What are the legal issues of selling a car without a co-owner's signature?

Full question:

What are the legal concerns if a car is sold without the co owners signature?

Answer:

The legal concerns of selling a car without a co-owner's signature depend on the type of ownership. If the owners are joint tenants, all must consent and sign for the sale. However, if they are tenants in common, one owner can sell their share without the other's consent, but may owe compensation to the other owner for the value of their interest.

Consequences of selling without proper consent can include refusal to register the sale or potential lawsuits from the other owner. A bona fide purchaser (BFP) is someone who buys the car in good faith, believing the seller has the right to sell it.
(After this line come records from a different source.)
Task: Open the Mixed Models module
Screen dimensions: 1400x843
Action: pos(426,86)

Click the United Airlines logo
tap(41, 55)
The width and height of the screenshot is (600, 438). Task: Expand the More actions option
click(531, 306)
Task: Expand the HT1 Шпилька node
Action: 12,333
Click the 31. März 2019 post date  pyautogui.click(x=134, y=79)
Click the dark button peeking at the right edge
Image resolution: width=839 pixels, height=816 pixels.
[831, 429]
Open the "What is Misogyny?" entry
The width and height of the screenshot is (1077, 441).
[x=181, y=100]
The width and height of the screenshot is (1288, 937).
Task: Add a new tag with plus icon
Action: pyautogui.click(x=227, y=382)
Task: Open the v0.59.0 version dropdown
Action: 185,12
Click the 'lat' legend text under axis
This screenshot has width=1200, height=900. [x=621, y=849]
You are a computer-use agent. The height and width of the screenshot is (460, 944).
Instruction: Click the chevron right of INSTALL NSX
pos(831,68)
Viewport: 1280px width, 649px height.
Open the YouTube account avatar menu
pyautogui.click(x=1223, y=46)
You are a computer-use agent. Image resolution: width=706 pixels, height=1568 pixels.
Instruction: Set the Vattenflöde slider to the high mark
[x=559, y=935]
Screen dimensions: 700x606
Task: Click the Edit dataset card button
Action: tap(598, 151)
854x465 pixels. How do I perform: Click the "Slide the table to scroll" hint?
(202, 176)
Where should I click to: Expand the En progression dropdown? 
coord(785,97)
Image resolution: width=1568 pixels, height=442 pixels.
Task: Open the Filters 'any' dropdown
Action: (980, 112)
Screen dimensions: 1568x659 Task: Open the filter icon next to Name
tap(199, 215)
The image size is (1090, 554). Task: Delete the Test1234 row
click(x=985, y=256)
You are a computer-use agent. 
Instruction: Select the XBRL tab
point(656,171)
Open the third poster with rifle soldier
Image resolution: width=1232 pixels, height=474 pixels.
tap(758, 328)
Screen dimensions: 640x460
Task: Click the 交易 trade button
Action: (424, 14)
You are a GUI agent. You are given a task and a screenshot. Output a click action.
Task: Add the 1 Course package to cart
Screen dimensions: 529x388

If a BFP buys a car from a seller without good title, they may keep the car if the true owner later claims it. In this case, the real owner would need to seek reimbursement from the fraudulent seller.

Relevant Virginia statutes include § 46.2-622, which outlines the issuance of a title for vehicles owned jointly or as tenants in common.

This content is for informational purposes only and is not legal advice. Legal statutes mentioned reflect the law at the time the content was written and may no longer be current. Always verify the latest version of the law before relying on it.

FAQs

If there is a co-signer on a car loan, both the primary borrower and the co-signer are responsible for the loan. However, ownership of the car typically depends on how the title is listed. If both names are on the title, they are co-owners. If only the primary borrower's name is on the title, they are the sole owner, and the co-signer does not have ownership rights to the vehicle.